The move to take more loans is expected to pack more pressure on the country’s debt sustainability with the stock of public debt presently sitting at Ksh.6.7 trillion as of June 30.

In an earlier report, the Parliament Budget Office (PBO) indicated the country will likely break its Ksh.9 trillion debt ceiling ahead of schedule.

Speaking on Friday during the launch of the launch of the 2021/2022 budget preparation process, Treasury CS Ukur Yatani masked the credibility deficit indicating the country was still pushing to leave within its means.

“As we implement the current budget and move forward in preparing the next budget, we have to contend with the reality of trying to meet the funding requirement for our development objectives against the prevailing unfavourable macroeconomic conditions,” he said.

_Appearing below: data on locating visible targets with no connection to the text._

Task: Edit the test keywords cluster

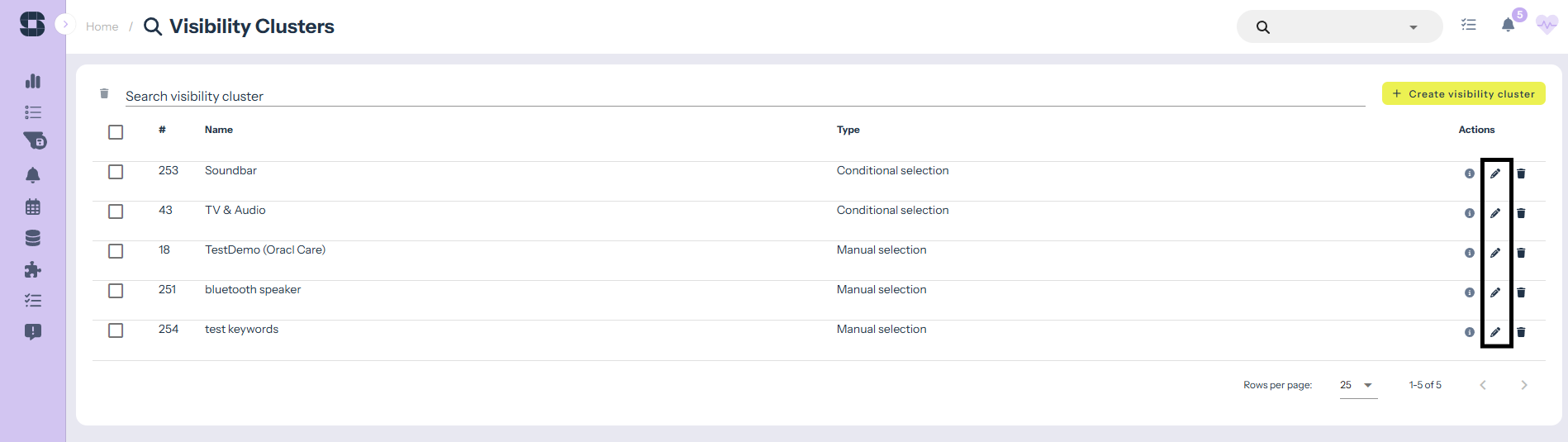Action: (x=1495, y=332)
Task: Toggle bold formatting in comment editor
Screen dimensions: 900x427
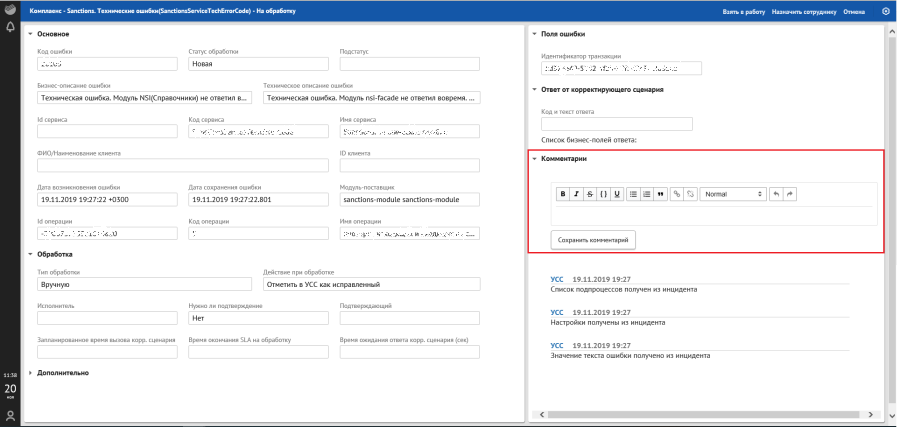Action: pos(563,194)
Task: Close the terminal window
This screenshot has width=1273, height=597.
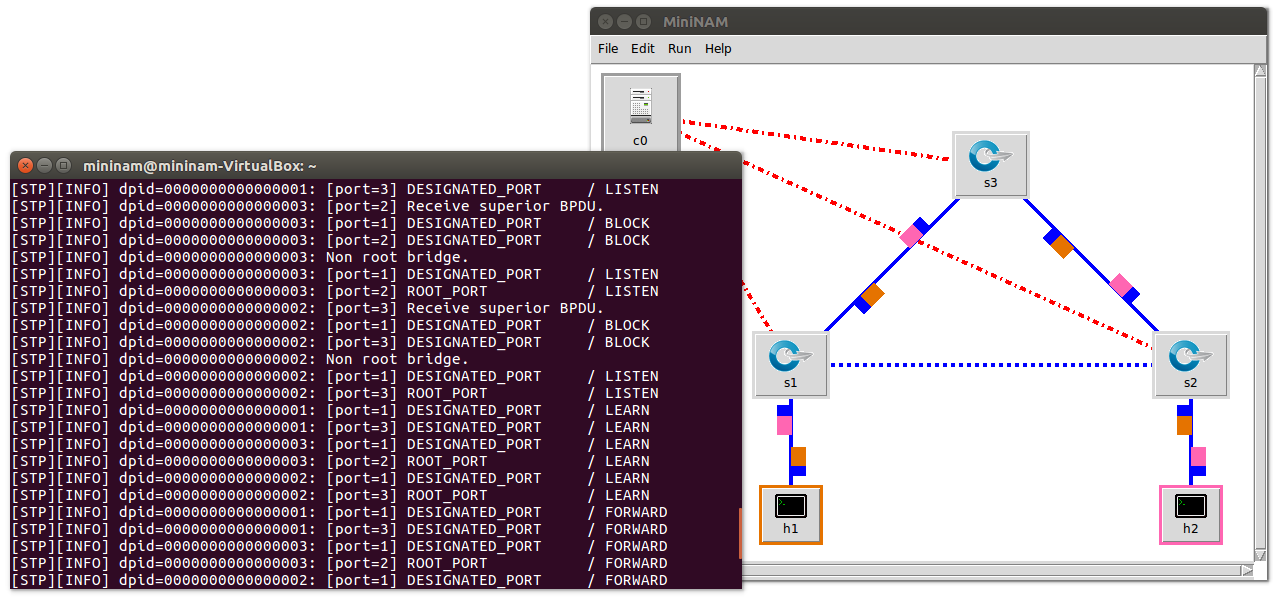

“This means that we have to live within our means and calls for a critical review of our existing programmes and policies to ensure that they are not only consistent with our development agenda but also informed by emerging realities brought about by emergence of COVID-19 pandemic and other economic shocks in the future.”

The National Treasury is now expected to seek the approval of the National Assembly before effecting the changes to the budget with Yatani set for his first face-off with newly installed Chair to the Budget and Appropriations Committee (BAC) Kanini Kega.

Speaking at the same launch, Kanini Kega prompted the National Treasury to effect realistic budgets.

“I urge us to live within our means. Resources are limited and the needs are unlimited. We should strike to achieve more with less ensuring we deliver to the citizens and be considerate to the plight of future generations,” he said.